Del mismo modo, si lograra colocar aliados suficientemente entusiastas en la Oficina de Asesoría Jurídica, Trump podría obtener autoridad legal para cualquier cantidad de transgresiones que de otro modo serían ilegales. El vicepresidente Dick Cheney hizo eso en el gobierno de George W. Bush, induciendo a la Oficina a emitir opiniones que autorizaron la tortura y la vigilancia interna sin orden judicial. Esas opiniones fueron posteriormente repudiadas, pero guiaron la política durante años.
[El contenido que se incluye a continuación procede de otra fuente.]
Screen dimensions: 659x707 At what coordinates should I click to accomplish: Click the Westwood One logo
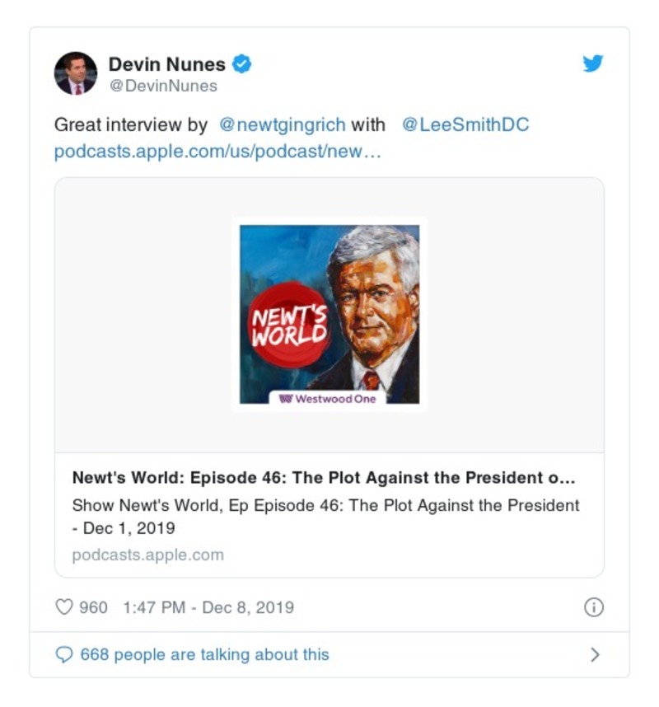[x=327, y=399]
La historia de Trump sugiere que podría buscar una bendición legal comparable para el uso de fuerza letal en la frontera sur, el despliegue de tropas federales contra manifestantes políticos, la incautación federal de máquinas de votación estatales o el aplazamiento de las próximas elecciones para permanecer en el poder. Su única limitación sería la voluntad del Congreso, la Corte Suprema y la administración pública de carrera.

Mientras entrevistaba a veteranos del gobierno y juristas, se me ocurrió que podrían verse limitados por su propia experiencia al intentar anticipar lo que haría Trump. Todos los abusos que prevén se basan en los poderes aparentemente legales del presidente, incluso si equivalen a rupturas flagrantes de normas y límites legales. ¿Qué transgresiones podría cometer, es decir, dentro de la ley?
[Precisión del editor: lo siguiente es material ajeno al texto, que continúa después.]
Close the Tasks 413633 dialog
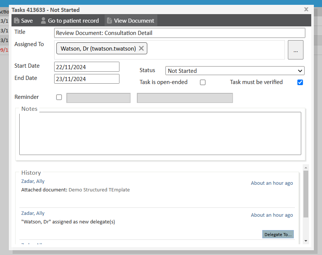322x255 pixels. pos(306,9)
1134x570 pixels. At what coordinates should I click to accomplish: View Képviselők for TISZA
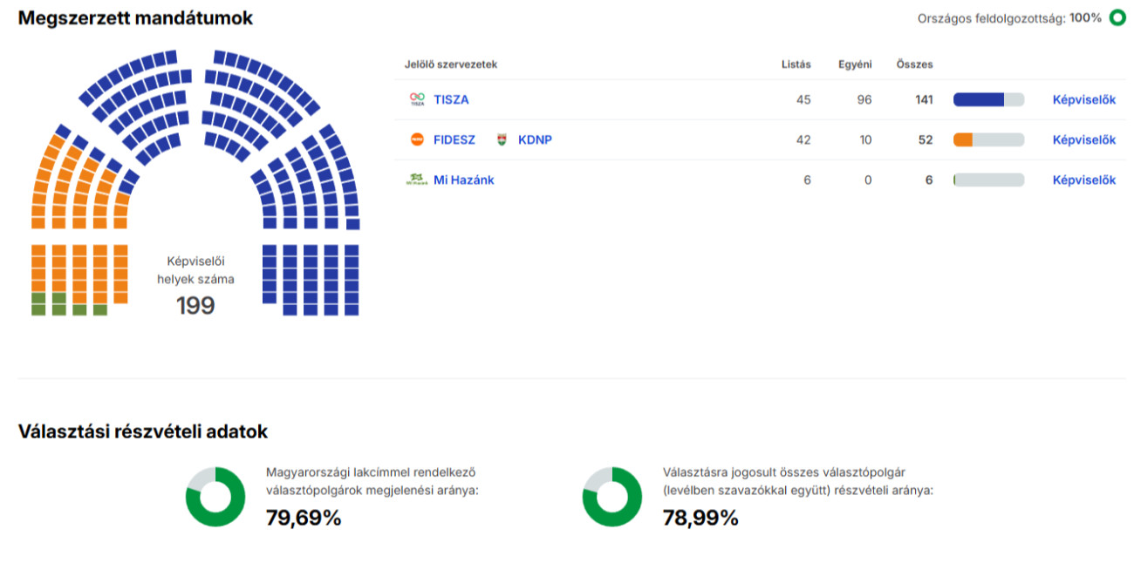click(1084, 99)
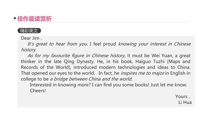The image size is (207, 116).
Task: Click the closing word "Yours"
Action: [x=181, y=96]
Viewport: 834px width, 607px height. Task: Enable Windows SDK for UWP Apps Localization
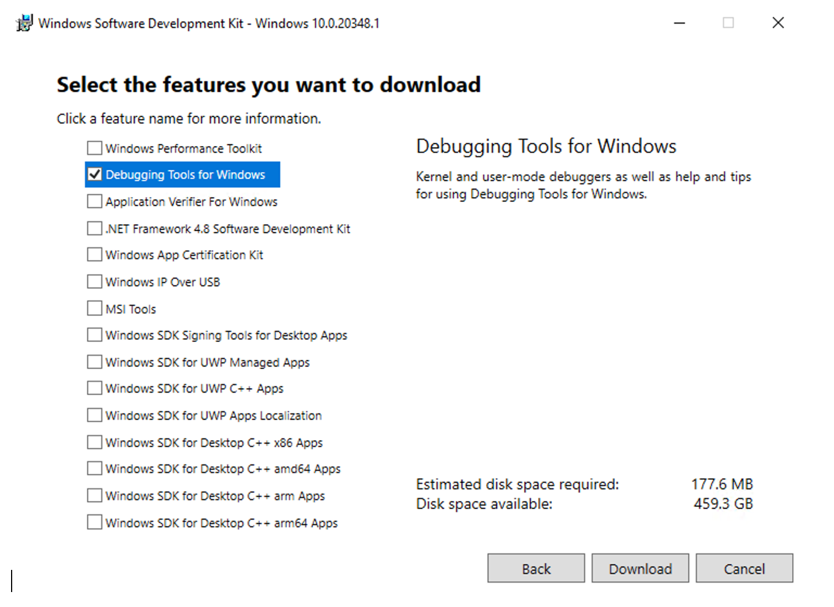[94, 414]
Pero el propio Trump no piensa de esa manera. En Truth Social, en diciembre de 2022, escribió que corregir un error de suficiente “magnitud” (en este caso, su afirmación ficticia de fraude electoral) “permite la terminación de todas las reglas, regulaciones y artículos, incluso aquellos que se encuentran en la Constitución”.

La cláusula de “cuidarse” de la Constitución exige que el presidente vele por que las leyes se cumplan fielmente. Pero ¿qué pasa si una corte falla en contra de Trump y él simplemente se niega a cumplir? No está claro quién haría o podría hacer cumplir esa sentencia.